一ノ瀬主任がゆらりと立ち上がる。すでにその口元が微かに笑っているのを隠そうともしていない。

「すみません、阿知谷さん。こんな機会滅多にないんです。いかんせん、人手不足で。」
「…なんの話ですか?」

様子が変わった一ノ瀬主任を前に、いよいよ恐怖が確信に変わる。今更遅いのはわかりつつ、無意識のうちに目の前の男を刺激しないよう努めて冷静に返事をしていた。頭の中で警報が鳴っている。

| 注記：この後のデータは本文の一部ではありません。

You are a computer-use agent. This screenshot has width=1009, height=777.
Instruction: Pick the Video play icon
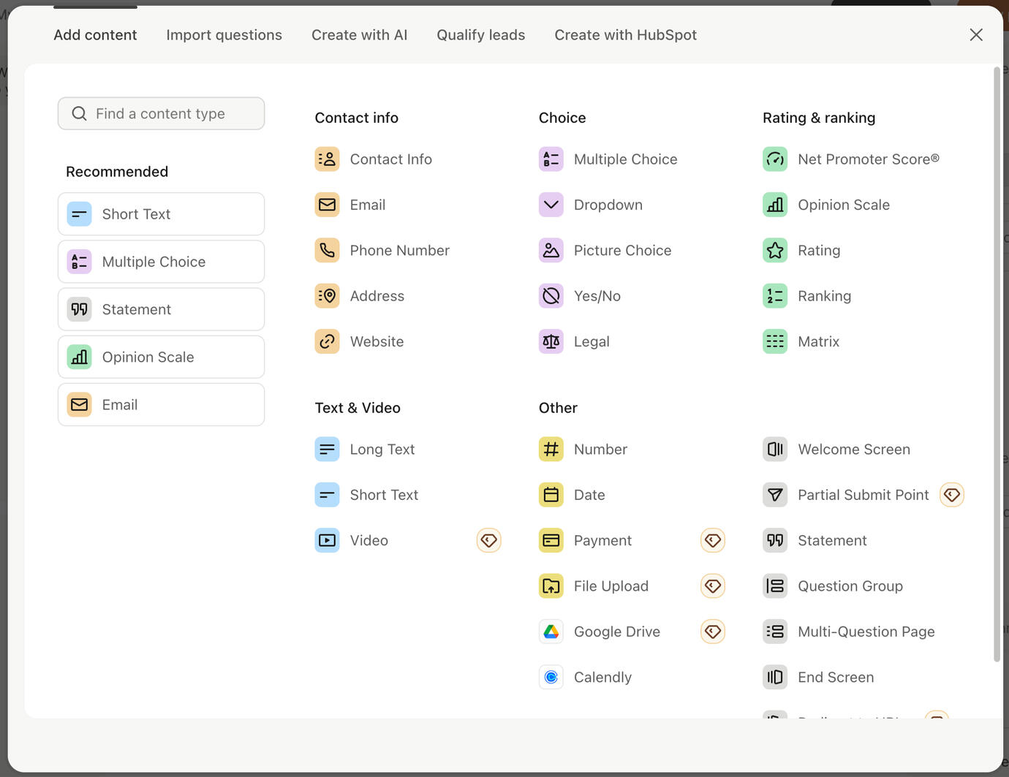coord(327,541)
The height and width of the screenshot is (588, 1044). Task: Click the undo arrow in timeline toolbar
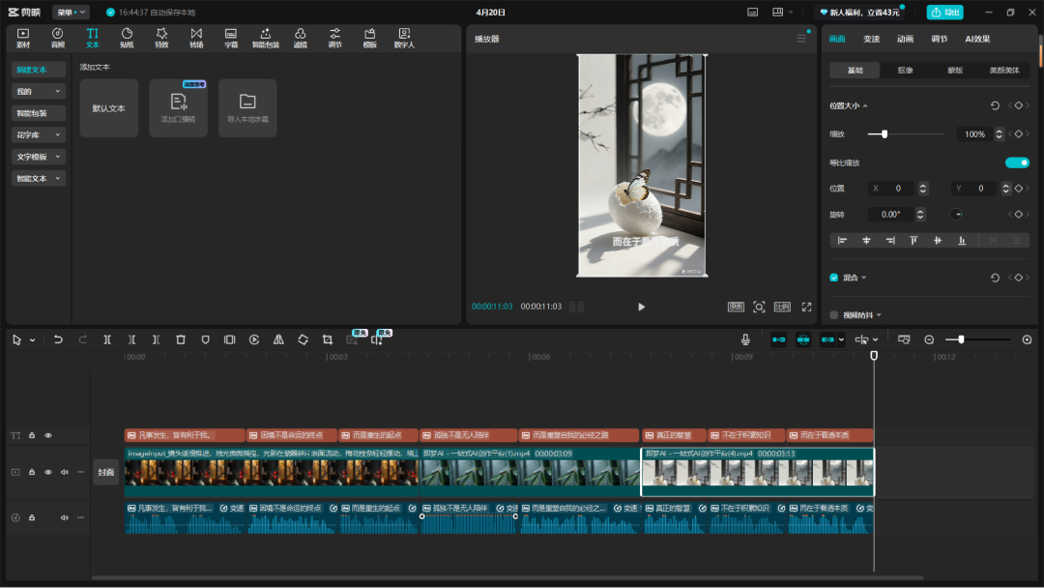(58, 339)
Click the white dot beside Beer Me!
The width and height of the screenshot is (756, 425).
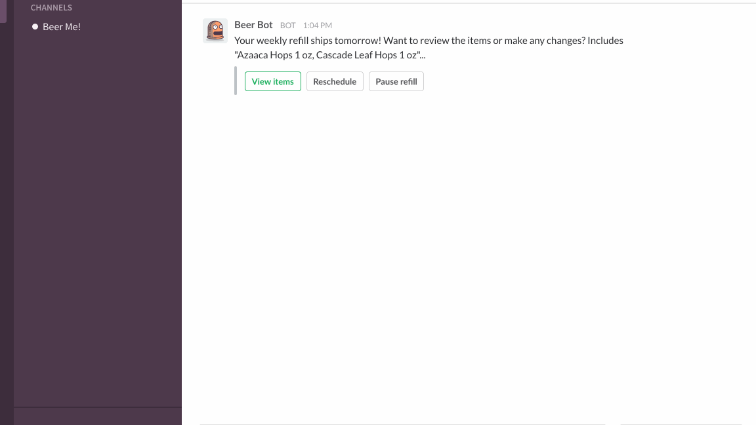pos(35,27)
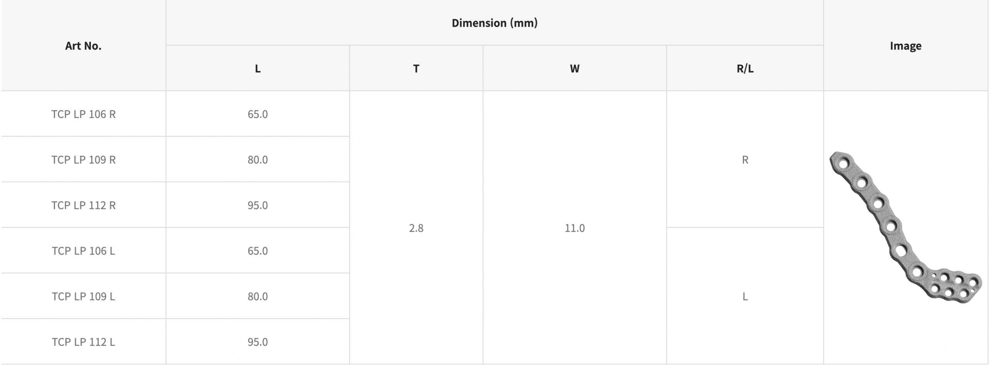
Task: Select the TCP LP 109 L cell
Action: (x=84, y=296)
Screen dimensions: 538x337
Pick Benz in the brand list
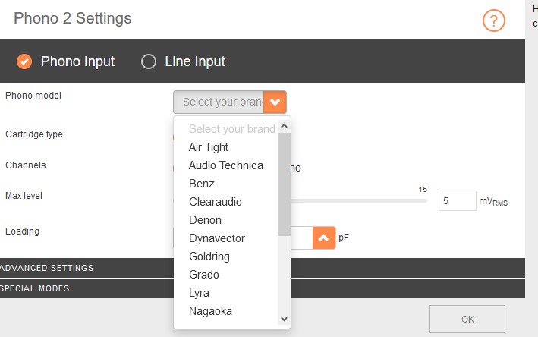pyautogui.click(x=202, y=184)
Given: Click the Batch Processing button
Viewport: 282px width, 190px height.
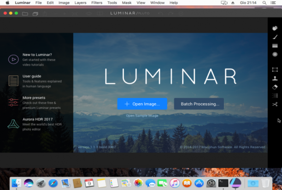Looking at the screenshot, I should [199, 104].
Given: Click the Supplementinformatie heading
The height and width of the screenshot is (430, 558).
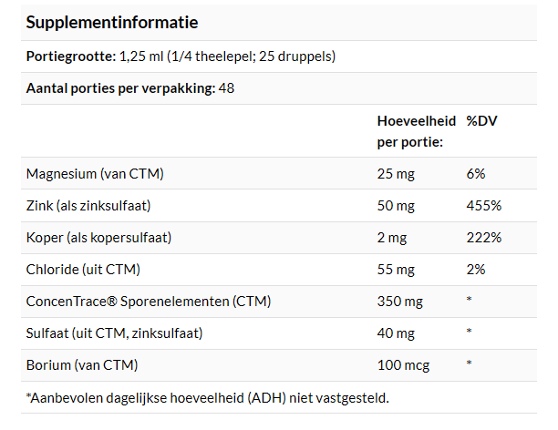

「生身の人間で実験しようと思うとお金がかかるんです。こうやってバレてしまっては今年度は予算下りないでしょうから、本当に助かります。───阿知谷さんに"わざわざご足労いただいて"。」
「───やめろやめろやめろやめろやめろ!!! そんなの許されるか!!! 絶対に嫌だ!!! 俺にこれ以上なにかしたら全部社長に報告する! 警察にも通報する!! 下ろせ下ろせったら!!!!」

上半身はすでに触手に呑み込まれてると言ってもいい状態だった。すでに皮膚の上を直接じゅるじゅると這い回るミミズのような悪魔達。喋るたびに粘液が口の中に入り込むが、もはやそんなことを気にしている余裕はなかった。
人としての尊厳が守られている間にありったけの声を振り絞って助けを求める。

「ん〜、いいですけど。多分社長は僕を庇うんじゃないですかね…」
「なっ……!?」

「なぜなら僕は今日有給をとっていることになってますから。社長は今日僕が出社していたというありとあらゆる証拠を抹消すると思いますけど」
「〜〜〜〜〜〜〜〜っっっ!!!!!!」

社員の身の危険よりも労基署対応を最優先する我が社のブラック体質を恨んだが、俺はすでに口内を触手に犯され始めていた。
呪詛の声は空気を震わせることなく粘液とともに喉の奥へと触手に押し込められていく。

くちくちくちくちくちくちくちくち。

「───っ、ひ、ぁ…っ」

あたまがおかしくなりそうだった。上半身は裸に剥かれ、両手のひらから腕と胸までを無数のミミズ大の触手が這い回る感覚。
そしてミミズの頭に当たる先端部分は口のようにパクパクと開閉して、極小の歯でひっきりなしに皮膚をかいつまむような刺激を与えてくる。
そしてこの粘液は、この会社に勤めているなら誰だって察することができる、もちろん媚薬効果入りだろう。

「っあ、が、たす、───っ」

触手の浸食はとどまるところをしらない。一体どんな材質でできているのか、すでに元々座っていた椅子は触手の塊に姿を変え、俺が身じろぎをするごとに拘束を強めていく。M字開脚で固定されたまま、すでにスラックスも片足にひっかかった状態までずり下げられている。
さらに悪いことに、即効性の媚薬がすでに俺の神経を犯し始めていた。

「あ、や、…っだ、こん、な、っっ、」
「阿知谷さん、すごく弱々になっちゃってますね。もうちょっと抵抗する人かと思ったんですけど」

文字通り指一本動かすこともできず、媚薬による強制的な性欲の昂り。しかし触手からの責めは序の口のようで、まるでアイドリングのように寄せては返す刺激に翻弄され涙をにじませる俺をなぜか楽しそうに観察する一ノ瀬主任。

この椅子、いや、この研究所。いや、────この男、ヤバい。